Yet Assange is not Wikileaks, and from what they've said, the leaks will continue regardless of what happens to him. So it seems somewhat pointless to attack the figurehead, when it's the actions of the group itself that does the real work. Maybe it will send a message. Or maybe it will lead to even more massive dumps. Either way, I do think they will find others willing to take his place, should the need arise.
The really illustrative point for me is the over-response of the government, and the undoubtedly USG-based DDOS attacks on their website. It suggests that there is far more incriminating information in those cables, yet to be released. And the response of the USG to dictate to private companies which websites they may or may not host, all under the guise of national security, only exposes their fear of the truth. For goodness sake, they even wrote emails to college students telling them not to read the cables, even at home.!? WTF? These people are living in fantasy land if they think anyone should believe anything coming out of their mouths when they are so afraid of us seeing the evidence and making our own judgments. Nothing to hide, nothing to fear. Isn't that what they've been telling us since 9/11? Gotta love that double-standard. Hypocrisy is alive and well in the US.
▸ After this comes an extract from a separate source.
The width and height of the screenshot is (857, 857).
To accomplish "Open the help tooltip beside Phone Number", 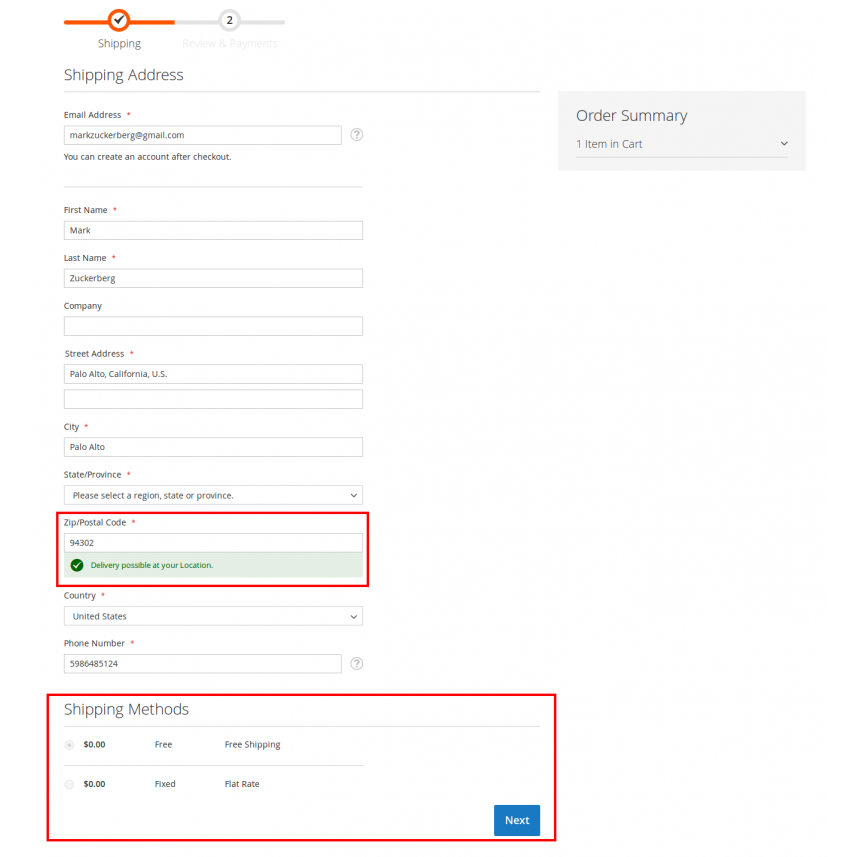I will point(356,663).
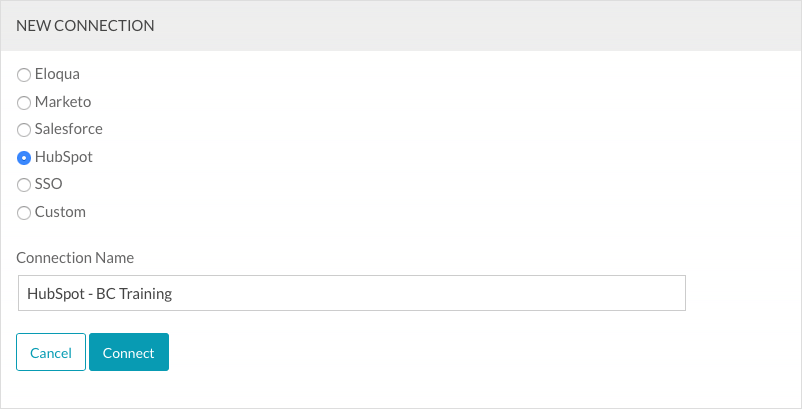Image resolution: width=802 pixels, height=409 pixels.
Task: Click the gray dialog header bar
Action: point(500,25)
And sad to say, if Assange ends up as you suggest, it will be an indication to me that he and wikileaks is the real deal. The fact they he is being extradited on trumped-up sex charges already is a pretty good indication of that. TPTB are fond of those sex scandal kind of things. Just ask Elliot Spitzer.
"And they know that the people in a democracy just might not put up with their crimes and their lies, and thus secrecy must be jealously guarded, even if that requires the murder of a truth-teller. That, ultimately is the most substantial revelation that the WikiLeaks documents have so far produced."
_____________________
This is indeed one of DMG's more insightful articles.
The cruel irony is that DMG's "regressives"-- the "they" in the above-excerpted quote-- have much less to fear from "the people in a democracy" than they think. Their reactionary, paranoid secrecy fetish causes them to overrate the vanishing prospect that "... the people in a democracy JUST might not put up with their crimes and their lies" [emphasis added].
However, as established in the rest of the analysis-- and leaving aside the problematic descriptor "in a democracy"-- there is no convincing evidence that the thoroughly cowed and alienated populace within the Imperial Amerikan Matrix will assert boundaries or limits to what it will accept.
Teevee news readers still throw around terms like "unthinkable" or "horrifying", but in truth the Viewing Audience will sit still for any government or military outrage or atrocity-- and at worst, change the channel to a more uplifting variety of infotainment.
In general, the pernicious meme that "9/11 Changed Everything" and the institution of the Imperial Amerikan Global War on Terror caused the Amerikan public to thrust itself into a strait-jacket of fear, complacency, and compliance with its increasingly authoritarian police-state government.
There are exceptions-- islands and channels of resistance. But I believe that DMG is correct to believe that US citizens have become too freaked out and future-shocked to remain capable of the kind of mass moral outrage that would pose a real threat to the authorities.
I often think of a now-retired co-worker who I've made into an Amerikan straw-Everyman and present here as such. He's a decent, good-hearted, well-meaning guy whose Quaker parents were devastated when he enlisted in the Army during the Vietnam War.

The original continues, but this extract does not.